== Data in this exercise ==
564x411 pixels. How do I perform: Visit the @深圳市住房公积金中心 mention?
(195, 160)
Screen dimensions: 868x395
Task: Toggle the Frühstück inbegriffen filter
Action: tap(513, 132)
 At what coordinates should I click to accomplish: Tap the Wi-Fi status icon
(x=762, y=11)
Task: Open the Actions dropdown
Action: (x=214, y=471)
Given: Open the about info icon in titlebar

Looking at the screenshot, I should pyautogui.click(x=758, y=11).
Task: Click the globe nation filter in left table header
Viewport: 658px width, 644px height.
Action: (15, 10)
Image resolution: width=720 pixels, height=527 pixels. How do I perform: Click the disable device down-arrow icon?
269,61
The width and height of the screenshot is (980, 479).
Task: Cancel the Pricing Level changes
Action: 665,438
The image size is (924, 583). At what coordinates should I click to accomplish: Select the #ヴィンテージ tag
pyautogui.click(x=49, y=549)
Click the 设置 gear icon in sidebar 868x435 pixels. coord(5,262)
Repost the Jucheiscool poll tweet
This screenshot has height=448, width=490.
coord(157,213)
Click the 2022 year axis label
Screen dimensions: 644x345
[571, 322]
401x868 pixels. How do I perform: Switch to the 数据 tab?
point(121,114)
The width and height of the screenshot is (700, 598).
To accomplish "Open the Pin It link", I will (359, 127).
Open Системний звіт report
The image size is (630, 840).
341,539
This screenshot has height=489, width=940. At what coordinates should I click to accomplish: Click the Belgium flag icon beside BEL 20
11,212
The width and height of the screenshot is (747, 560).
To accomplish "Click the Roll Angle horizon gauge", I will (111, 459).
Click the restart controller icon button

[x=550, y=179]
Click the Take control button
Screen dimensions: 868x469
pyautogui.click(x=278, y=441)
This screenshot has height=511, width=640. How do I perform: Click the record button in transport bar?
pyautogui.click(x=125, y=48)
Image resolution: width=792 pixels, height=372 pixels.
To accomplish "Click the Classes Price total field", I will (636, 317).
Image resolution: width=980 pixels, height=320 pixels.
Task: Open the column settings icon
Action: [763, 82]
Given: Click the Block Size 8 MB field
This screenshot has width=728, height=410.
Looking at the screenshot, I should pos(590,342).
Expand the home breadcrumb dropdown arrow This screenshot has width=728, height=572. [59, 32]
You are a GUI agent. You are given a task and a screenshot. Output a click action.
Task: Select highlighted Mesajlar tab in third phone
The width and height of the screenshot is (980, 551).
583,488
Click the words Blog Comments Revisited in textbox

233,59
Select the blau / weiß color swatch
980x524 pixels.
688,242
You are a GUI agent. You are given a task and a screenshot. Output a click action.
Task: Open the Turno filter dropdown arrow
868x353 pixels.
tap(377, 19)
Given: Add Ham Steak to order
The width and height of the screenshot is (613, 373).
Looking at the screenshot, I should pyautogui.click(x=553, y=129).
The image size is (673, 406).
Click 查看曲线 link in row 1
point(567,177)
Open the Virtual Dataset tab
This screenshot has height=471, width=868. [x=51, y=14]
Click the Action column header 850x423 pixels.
===
Exercise instructions
Could you transcribe the entries above word for word, from the line with "The width and height of the screenshot is (747, 560)." down to the line with "Image resolution: width=792", keeping both?

Response box
The width and height of the screenshot is (747, 560).
To accomplish "Click the Roll Angle horizon gauge", I will (111, 459).
Click the restart controller icon button

[x=550, y=179]
Click the Take control button
Screen dimensions: 868x469
pyautogui.click(x=278, y=441)
This screenshot has height=511, width=640. How do I perform: Click the record button in transport bar?
pyautogui.click(x=125, y=48)
Image resolution: width=792 pixels, height=372 pixels.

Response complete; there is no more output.